*YOUR TASK:*
Locate each line in the listing below that contains the string "perform", matching case exactly, and copy those lines in full.

*DATA LISTING:*
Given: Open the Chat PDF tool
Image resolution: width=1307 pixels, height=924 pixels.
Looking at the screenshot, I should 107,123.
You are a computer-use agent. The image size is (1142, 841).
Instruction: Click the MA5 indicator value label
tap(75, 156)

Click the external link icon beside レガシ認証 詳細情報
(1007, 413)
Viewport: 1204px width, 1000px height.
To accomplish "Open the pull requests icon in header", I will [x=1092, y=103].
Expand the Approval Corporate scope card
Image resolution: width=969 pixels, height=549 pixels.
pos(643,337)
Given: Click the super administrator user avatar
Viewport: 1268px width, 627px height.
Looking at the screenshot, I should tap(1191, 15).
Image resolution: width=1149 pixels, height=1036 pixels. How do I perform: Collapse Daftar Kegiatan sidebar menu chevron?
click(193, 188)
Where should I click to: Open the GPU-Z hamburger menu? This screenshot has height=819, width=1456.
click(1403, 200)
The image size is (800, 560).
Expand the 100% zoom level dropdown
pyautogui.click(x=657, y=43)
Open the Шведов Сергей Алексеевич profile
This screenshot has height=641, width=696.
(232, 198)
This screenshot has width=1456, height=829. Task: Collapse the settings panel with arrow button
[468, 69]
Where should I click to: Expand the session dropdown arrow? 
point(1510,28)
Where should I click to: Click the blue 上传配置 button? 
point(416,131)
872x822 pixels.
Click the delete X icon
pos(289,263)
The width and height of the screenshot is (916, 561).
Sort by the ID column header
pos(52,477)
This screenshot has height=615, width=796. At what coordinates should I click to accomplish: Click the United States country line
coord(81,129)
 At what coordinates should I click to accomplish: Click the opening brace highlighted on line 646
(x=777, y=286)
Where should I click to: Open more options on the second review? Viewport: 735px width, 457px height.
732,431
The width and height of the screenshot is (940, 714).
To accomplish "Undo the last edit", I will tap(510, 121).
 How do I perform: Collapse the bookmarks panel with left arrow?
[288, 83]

*RESPONSE TO THIS TASK:*
Image resolution: width=1149 pixels, height=1036 pixels. How do I perform: Collapse Daftar Kegiatan sidebar menu chevron?
 How do I perform: Collapse the bookmarks panel with left arrow?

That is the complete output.